I remember the first time a man ever made me feel uncomfortable. It’s hard living in a world where women are just bodies and not souls, something to be on display. An object of desire. A means to an end.
It always starts early. Our girlhood bodies are not even allowed to mature into women before their ripeness is assessed, prodded with roaming eyes and wolf-like teeth. We are told to cover ourselves, shrink and hide ourselves until we go unnoticed in the world to protect our bodies from what goes bump in the night.
I know you are one of these men, Daddy. You have roaming eyes and wolf-like teeth. You are the very thing you have always told me to protect myself from. You know yourself and who you have been designed to be, and you want me to protect myself because you know you can’t protect me from a design programmed to seek and destroy.

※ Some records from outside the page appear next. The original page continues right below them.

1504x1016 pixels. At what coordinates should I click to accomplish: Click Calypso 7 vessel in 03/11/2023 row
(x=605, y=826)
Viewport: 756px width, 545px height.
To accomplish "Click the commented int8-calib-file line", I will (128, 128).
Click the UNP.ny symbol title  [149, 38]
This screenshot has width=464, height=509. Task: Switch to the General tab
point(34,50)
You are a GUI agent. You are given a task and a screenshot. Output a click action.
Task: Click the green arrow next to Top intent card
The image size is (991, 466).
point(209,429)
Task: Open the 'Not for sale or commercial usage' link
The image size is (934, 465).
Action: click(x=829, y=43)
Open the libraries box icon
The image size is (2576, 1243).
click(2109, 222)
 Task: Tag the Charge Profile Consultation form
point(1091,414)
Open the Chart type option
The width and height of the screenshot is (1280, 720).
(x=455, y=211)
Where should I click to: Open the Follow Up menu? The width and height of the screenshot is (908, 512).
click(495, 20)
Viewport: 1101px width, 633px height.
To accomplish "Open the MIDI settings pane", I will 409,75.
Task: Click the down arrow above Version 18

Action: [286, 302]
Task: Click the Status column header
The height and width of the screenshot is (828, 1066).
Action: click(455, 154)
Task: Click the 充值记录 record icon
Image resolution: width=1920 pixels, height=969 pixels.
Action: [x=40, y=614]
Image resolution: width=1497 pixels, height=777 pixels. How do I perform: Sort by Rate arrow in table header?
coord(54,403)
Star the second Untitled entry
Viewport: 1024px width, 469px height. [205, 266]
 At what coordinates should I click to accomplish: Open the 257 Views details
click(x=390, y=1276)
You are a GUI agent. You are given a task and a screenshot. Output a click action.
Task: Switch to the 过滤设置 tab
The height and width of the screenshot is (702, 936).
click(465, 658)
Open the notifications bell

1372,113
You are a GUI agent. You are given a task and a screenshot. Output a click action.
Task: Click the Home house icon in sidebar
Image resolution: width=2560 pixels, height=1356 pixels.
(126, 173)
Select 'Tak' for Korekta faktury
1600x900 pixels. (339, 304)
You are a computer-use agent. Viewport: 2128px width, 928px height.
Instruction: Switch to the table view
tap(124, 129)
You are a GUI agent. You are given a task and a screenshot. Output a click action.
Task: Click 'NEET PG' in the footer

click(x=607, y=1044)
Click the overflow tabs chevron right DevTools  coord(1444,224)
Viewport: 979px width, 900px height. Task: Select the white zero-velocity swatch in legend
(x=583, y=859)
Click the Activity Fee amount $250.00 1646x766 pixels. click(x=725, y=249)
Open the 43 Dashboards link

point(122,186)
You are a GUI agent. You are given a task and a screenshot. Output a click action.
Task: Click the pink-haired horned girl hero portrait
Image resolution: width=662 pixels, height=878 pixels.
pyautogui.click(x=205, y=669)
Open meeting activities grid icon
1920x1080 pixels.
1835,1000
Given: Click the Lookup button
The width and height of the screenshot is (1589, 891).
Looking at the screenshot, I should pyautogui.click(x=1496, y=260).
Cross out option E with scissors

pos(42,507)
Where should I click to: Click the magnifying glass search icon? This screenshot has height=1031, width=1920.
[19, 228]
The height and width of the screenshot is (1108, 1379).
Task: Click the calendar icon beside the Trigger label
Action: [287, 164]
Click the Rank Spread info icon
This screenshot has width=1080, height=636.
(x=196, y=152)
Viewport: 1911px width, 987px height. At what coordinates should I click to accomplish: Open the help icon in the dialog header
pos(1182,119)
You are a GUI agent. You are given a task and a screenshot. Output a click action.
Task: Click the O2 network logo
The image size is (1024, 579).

We were at the restaurant, a rare occasion after the divorce that all of us were together for my ninth birthday. I felt adult eating at such a fancy restaurant, even if it wasn’t all that fancy. I wanted to go to the bathroom myself to apply the new lipgloss I got as a present, a thing that made me feel even more adult. And there was a man, because there is always a man, who stopped me to talk to me.
This felt like more than heeding the warning about talking to strangers. He licked his lips, concealing wolf-like teeth, and said I smelled good. I said thank you politely because polite is what I was designed to be as a girl, although my gut felt like lead. He asked me how old I was, and when I told him, he said I was too pretty and looked too mature to only be nine years old. I fought down the scream in my throat, tried to ignore the sweat in my palms. This man smelled like you but with the spice of danger.
You and I had never been close, Daddy, so I was surprised when you came to my rescue. The man walked off without another word when he saw you coming. You were angry, so very angry, an archangel seeking vengeance. You grabbed my hand, and we stormed out of the restaurant. I didn’t even get to have my free dessert for my birthday. I was being punished for something I had done.
My mother was frantically trying to pay the bill and apologize for our rudeness, just like we women were designed to do. As I turned back, I saw the man with wolf-like teeth smirk to himself. People usually stop doing something they think is wrong when they feel as if they have been caught, but that smirk told me he didn’t think he was wrong.
From school to church to the street, there have been many men with wolf-like teeth, seeking to sink them into the ripe flesh of young girls. Dangers don’t always lurk in the darkness. I am slow to trust the smiles and the declarations of beauty. Should we be devoured, it is our fault for being fast, not concealing our budding breasts and hips. The wolf is hardly ever blamed.
The questions I have for the wolves: How do you protect your daughters if you, too, have sharp teeth?